* **What to work on**
A. From the passage on AIDS vaccine advocacy below, list the groups of people the text says travel the road toward an AIDS vaccine alongside AVAC.
B. Continue the passage on AIDS vaccine advocacy below from its final sentence.

* **Page extract**
● ● ●

When the AIDS Vaccine Advocacy Coalition (AVAC) was formed on World AIDS Day in 1995, we were optimistic that with more resources, more cooperation and more scientific knowledge, an AIDS vaccine could be found in time to stem the growing epidemic. A decade later the field has more resources, more cooperation and more depth of scientific knowledge–but still no AIDS vaccine.
While we’ve learned much in the past decade and made great strides in scientific, policy and ethical arenas, the road ahead is still a long one. We travel this road with thousands of others — researchers, policy makers, advocates, trial volunteers and their communities. Thousands more will need to join us before we reach our goal.
In the AVAC Report 2005: AIDS Vaccines at the Crossroads, we lay out what we see as some of the major challenge areas we all will face and offer recommendations for navigating them.
We are also increasingly aware that the global terrain on which trials will be conducted and a vaccine will eventually be provided is rapidly changing. The overall global response to the AIDS epidemic is also at a crossroads.
- The raging global pandemic increases both the need for, and the complexities of, bringing vaccine prevention to the world.

● ● ●

* **Exercise data**

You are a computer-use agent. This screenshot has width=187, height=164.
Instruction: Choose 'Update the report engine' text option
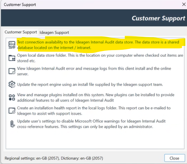coord(90,84)
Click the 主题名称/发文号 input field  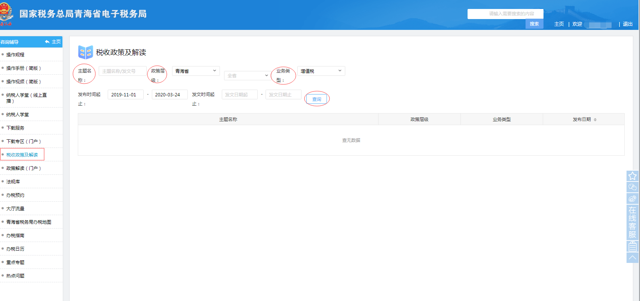122,71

● ● ●

* **Responses for each task**
A. researchers; policy makers; advocates; trial volunteers and their communities

B.
- Provision of existing prevention options and trials of new prevention technologies present the world with difficult research design and ethical issues.
- Though treatment programs are receiving needed priority and attention, access to treatment is still far short of need.
We realize that future AIDS vaccine trials and eventual rollout will be done in the context of other prevention trials, changing required baseline standards of prevention and care, and evolving knowledge expectations and involvement of the communities where trials will be conducted.
AVAC is committed to continuing to be a voice in the ongoing discussions about these issues. For example, the 2005 AVAC Report includes an article to follow up on our report on the trials of tenofovir as pre-exposure prophylaxis (PREP), published earlier this year.